Target’s New Marketing Strategy Focuses on Localization


Target is a magical place where we all have been subjected to at least one impulse buy. This past August 2015, the retail giant took big steps in challenging our will power by applying for their liquor licenses to sell and serve alcohol at their Streeterville location near Chicago’s Navy Pier. The Streeterville Target is actually about one fifth the size of Target’s traditional outlets. Target’s spokesperson, Angie Thompson, says this is just the beginning. Thompson says that Target’s strategy for rebranding smaller stores will be “responding to local market conditions. Localization is a priority for us.”
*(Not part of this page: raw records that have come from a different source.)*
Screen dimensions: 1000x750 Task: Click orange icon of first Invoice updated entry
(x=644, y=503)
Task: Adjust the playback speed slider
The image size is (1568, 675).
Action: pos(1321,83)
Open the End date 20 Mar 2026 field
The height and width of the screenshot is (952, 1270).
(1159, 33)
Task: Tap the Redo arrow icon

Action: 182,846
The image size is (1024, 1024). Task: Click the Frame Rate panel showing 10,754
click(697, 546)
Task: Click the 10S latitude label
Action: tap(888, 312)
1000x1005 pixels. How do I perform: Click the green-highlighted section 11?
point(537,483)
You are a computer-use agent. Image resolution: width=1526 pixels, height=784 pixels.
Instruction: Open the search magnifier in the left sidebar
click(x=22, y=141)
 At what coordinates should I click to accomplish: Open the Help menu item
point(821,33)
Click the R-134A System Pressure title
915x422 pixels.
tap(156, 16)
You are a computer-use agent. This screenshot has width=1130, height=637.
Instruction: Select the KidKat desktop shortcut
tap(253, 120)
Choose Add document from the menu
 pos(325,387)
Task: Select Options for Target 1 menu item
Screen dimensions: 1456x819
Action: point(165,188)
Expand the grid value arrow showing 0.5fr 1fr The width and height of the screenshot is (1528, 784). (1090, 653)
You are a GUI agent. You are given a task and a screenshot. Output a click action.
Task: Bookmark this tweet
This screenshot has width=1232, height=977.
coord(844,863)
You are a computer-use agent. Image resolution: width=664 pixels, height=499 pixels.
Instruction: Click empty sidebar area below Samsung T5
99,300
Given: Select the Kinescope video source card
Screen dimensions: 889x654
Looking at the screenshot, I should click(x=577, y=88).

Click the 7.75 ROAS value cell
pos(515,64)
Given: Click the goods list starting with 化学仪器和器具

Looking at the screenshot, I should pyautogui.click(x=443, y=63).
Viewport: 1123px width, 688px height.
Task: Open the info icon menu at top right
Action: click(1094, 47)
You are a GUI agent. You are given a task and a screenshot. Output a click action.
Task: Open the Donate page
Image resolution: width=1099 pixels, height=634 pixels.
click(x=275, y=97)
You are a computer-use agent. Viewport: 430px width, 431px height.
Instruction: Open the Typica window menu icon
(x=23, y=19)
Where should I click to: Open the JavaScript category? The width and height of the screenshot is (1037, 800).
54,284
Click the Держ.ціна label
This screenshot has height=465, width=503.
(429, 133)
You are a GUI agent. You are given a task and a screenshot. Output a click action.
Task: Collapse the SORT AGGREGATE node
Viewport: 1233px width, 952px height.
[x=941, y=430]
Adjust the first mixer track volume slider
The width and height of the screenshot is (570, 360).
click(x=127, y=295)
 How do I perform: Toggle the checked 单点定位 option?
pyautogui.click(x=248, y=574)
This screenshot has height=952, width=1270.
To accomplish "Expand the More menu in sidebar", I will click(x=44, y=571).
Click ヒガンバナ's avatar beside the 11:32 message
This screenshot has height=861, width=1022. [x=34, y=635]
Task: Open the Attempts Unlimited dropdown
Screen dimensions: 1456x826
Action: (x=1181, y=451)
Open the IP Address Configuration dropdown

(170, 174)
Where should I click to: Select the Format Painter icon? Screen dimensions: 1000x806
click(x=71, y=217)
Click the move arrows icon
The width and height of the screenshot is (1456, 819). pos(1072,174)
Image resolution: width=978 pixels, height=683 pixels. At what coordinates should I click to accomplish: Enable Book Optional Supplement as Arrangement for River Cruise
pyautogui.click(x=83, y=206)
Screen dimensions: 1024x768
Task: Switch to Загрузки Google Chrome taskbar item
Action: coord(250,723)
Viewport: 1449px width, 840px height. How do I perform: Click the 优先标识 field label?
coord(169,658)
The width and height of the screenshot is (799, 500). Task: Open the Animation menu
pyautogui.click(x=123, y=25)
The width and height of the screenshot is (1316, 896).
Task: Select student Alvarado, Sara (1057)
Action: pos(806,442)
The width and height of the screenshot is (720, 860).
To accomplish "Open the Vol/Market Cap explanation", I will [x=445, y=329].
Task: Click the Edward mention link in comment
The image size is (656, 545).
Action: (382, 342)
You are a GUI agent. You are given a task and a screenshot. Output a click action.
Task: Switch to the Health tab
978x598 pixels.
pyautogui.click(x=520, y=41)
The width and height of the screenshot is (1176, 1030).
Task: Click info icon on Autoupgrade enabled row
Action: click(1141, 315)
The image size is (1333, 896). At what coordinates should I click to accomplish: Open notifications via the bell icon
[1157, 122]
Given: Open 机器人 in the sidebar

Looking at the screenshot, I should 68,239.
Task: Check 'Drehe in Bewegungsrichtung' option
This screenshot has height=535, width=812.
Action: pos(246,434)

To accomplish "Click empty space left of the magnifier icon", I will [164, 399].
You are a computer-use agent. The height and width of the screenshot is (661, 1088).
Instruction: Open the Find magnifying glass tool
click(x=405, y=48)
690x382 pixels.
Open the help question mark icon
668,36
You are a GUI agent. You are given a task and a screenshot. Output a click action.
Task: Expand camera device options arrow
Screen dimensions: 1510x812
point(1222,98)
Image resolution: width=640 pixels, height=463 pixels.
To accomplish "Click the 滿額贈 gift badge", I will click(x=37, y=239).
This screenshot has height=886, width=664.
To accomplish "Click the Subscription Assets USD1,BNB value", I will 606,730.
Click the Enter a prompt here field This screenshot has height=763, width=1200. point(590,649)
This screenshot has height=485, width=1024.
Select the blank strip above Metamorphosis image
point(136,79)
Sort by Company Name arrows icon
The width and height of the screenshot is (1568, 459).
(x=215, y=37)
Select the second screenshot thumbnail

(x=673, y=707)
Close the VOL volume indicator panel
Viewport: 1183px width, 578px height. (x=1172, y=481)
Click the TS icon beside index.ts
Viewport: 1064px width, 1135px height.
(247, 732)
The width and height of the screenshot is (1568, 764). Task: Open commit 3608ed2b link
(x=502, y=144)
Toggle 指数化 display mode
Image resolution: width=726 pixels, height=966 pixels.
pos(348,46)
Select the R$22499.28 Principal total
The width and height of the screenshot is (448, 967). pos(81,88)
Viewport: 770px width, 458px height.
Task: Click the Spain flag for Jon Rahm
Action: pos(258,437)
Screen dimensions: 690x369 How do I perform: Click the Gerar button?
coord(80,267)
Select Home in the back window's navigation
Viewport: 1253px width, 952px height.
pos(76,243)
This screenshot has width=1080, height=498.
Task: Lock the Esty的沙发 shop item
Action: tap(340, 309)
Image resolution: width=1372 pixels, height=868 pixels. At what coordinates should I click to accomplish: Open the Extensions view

It is interesting to see this trend being adapted by huge retailers like Target. It is definitely a risk to them as they are starting to entertain competing with other upscale grocers including Whole Foods Market and the East Coast’s Wegmans. The Whole Food’s in Chicago already serves alcohol in store and their New York location has a 40-seat bar. In San Francisco, Whole Food locations offer craft beer. Whole Foods began their alcohol-serving venture back in 2011. Whole Foods’ co-CEO Walter Robb explained that, “coming out of the recession, people were looking for affordable luxuries and more intimate experiences.”


In addition to serving alcohol, Target also plans to roll out programs that include new grocery offerings and in-store cafes. Before, groceries for the retail giant were an afterthought; however, Target will now focus on carrying more organic, natural and local products.

Target’s new direction of evolving into a food-centered lifestyle brand is looking like an attempt to catch up with Whole Foods and similar grocers. It makes sense their strategy is slowly shifting because millenials now outnumber baby boomers and are expected to spend over $600 billion this year alone.

Considering target’s customer base, Targets’ new branding strategy seems off-putting. However, if prices remain relatively consistent with their target audience (no pun intended), providing fresher grocery options from established food service companies is a great move towards healthy eating nation wide.

During an interview at the retailer’s Minneapolis headquarters, chief executive, Brian Cornel, believes that the change “…occurred when moms had their first child and began to become almost zealots for ‘All right, what’s in the product that I’m serving my child?’” The chief executive went on to say, “We see rapid shifts from conventional to organic baby food, but then it continues across category. ‘Light,’ ‘diet,’ ‘lean,’ ‘fat-free’ have been now viewed as code for ‘There’s a lot of artificial ingredients there.’”

Although Target didn’t give any more specifications as to next steps their in-store boozing plan launches, micro-tailoring their stores to the neighborhoods will serve as a great way for cultivating intimate in-store experiences for their customers. I mean, who wouldn’t want to be meandering around a store looking for a new pot or pan with a glass of wine in his or her hand?